L’Alter observa son fils avec tendresse. Il comprit désormais pourquoi il serait autorisé à assister au discours de Rabbénou Yona par le mérite de son fils.
Le mérite de la Tsédaka est si grand qu’il brise toutes les barrières, comme nous l’affirmons dans les prières des Yamim Noraïm (Jours redoutables) : « Outéchouva, Outéfila, Outsédaka Maavirin Ete Ro'a Haguezéra : le repentir, la prière et la Tsédaka ont le pouvoir d’outrepasser même un terrible décret.

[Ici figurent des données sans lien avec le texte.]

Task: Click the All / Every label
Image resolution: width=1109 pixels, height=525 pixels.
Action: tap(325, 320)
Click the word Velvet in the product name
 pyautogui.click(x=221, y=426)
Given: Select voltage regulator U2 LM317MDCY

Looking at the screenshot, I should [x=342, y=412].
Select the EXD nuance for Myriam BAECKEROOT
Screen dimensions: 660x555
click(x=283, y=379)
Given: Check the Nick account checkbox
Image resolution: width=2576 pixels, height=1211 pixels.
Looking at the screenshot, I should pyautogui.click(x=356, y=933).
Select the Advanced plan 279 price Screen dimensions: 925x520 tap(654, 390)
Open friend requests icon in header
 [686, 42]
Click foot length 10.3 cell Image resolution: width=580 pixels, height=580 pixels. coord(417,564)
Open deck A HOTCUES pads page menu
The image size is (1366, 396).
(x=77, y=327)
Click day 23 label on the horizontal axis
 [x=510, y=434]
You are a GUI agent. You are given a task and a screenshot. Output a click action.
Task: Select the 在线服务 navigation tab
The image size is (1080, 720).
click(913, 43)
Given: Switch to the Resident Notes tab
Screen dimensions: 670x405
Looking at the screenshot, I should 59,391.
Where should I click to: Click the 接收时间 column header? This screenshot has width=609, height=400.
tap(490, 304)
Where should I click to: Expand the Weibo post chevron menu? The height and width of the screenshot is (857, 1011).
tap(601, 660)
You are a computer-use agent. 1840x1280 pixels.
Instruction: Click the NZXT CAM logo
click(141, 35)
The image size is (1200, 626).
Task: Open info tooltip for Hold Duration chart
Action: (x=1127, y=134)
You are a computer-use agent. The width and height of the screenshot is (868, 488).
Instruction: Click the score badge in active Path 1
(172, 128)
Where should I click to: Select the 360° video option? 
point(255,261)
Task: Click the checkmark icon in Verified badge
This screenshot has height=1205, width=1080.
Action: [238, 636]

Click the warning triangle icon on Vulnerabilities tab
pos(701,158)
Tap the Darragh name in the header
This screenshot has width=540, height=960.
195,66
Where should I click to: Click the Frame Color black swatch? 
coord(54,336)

À notre période, prélude aux Yamim Noraïm, lorsque nous cherchons tous des mérites pour nous-mêmes, aider les autres à l’image du fils de l’Alter est un moyen sûr d’y parvenir. Heureusement, à notre époque, les gens ne sont pas aussi pauvres qu’ils l’étaient à l’époque de Kelm, mais un grand nombre d’individus pourraient bénéficier d’une aide. Il se peut que notre ami ne puisse se permettre les belles cravates que nous portons. Pourquoi ne pas nous défaire de l’une d’elles afin de l’offrir à notre prochain et lui donner le sentiment qu’il a aussi bonne allure que tout le monde ? Les exemples et opportunités sont nombreux si seulement nous prenons la peine de remarquer et d’agir concrètement en relevant ce qui manque aux autres.
Rav Na’houm Velvel a dépassé son obligation de Tsédaka. Il a acquis des mérites particuliers, car il a eu pitié d’autrui. Comme nos Sages (Chabbath 151b) l’affirment : « Kol Haméra’hem 'Al Habriyot Méra’hmim 'Alav Mine Hachamayim : Hachem est compatissant envers un Juif qui compatit envers les autres. »
Le Ram’hal dans le Méssilat Yécharim (chapitre 19) pousse cette idée plus loin et explique qu’un homme qui manifeste de la compassion envers les autres mérite que D.ieu soit bienveillant avec lui lorsqu’il est jugé à Roch Hachana.
Au début du mois d’Eloul, une tâche imposante nous attend : redresser tout ce que nous avons fait de travers et nous corriger en vue du Yom Hadin (jour du jugement). Manifester de la compassion envers les autres, y compris en les aidant sur le plan financier par la Tsédaka ou par une autre forme de charité, nous donne une longueur d’avance, nous faisant entrer dans les bonnes grâces de Hachem. Nous serons ainsi sur la voie pour une bonne année en bonne santé, une année de bonheur, de réussite et de paix.